▶ _The problem_
Print exactly the lines below between the line holding "Instruction: Tap the" and the line holding "The width and height of the screenshot is (428, 761).", inclusive, and nothing more.

* * * * * * * * *

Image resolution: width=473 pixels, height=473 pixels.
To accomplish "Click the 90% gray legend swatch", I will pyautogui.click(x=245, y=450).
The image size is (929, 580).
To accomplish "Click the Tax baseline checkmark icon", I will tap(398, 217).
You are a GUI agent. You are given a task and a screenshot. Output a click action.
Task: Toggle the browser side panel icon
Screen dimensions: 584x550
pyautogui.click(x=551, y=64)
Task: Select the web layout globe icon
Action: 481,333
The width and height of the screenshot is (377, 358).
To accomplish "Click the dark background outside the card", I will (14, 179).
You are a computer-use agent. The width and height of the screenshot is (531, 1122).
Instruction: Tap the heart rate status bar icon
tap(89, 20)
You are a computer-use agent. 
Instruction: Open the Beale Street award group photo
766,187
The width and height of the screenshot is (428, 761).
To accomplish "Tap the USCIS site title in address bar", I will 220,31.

* * * * * * * * *

▶ _Answer box_
Instruction: Tap the heart rate status bar icon
tap(89, 20)
You are a computer-use agent. 
Instruction: Open the Beale Street award group photo
766,187
The width and height of the screenshot is (428, 761).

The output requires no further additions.